I tried to learn how to use string-parsers and read the code example here, but I feel confused as I still see Regex there. How does a string parser work actually? How is it different with Regex?

You might find this link helpful for understanding the basics: https://remusao.github.io/posts/whats-in-a-parser-combinator.html

Basically, a regex isn’t composable, is hard to read, and is very easy to get wrong. Parsers such as string-parsers have three parts to it:

  • ‘atomic’ code that parses an individual part of the string (e.g. the next part in this string is the text banana).
  • combinator code that combines atoms into something useful (e.g. use the same banana parser multiple times, so that it will match 3 times on the text bananabananabanana.)
  • the monad class hierarchy to “glue” combinator and atomic parsers together, so that each one is executed sequentially and gets you what you want.

The example you looked at above can use regular expressions as an atomic parser.
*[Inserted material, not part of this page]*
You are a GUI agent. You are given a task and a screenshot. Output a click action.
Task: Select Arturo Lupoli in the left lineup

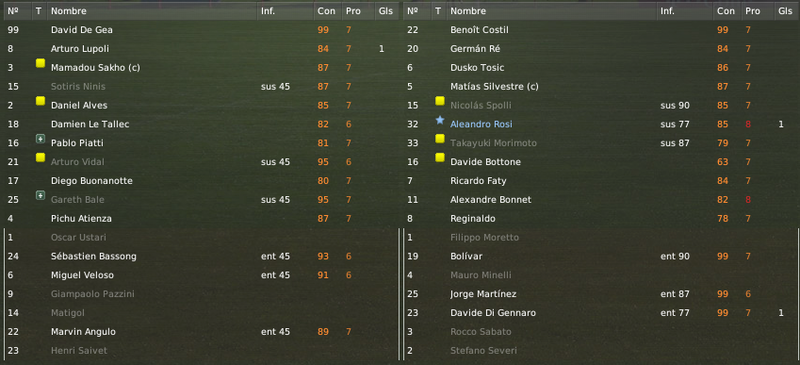click(202, 49)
So, it does allow interleaving of the two, but clearly the combinator approach is much easier to read than using just regular expressions.

Still, as Harry pointed out, if you need something quick and dirty, then regex is fine. If you want more control, readability, and modularity, I’d reach for string-parsers. I will say, however, that the error messages in that library are not the best right now. That’s part of the tradeoff we have with how that library is designed AFAIK.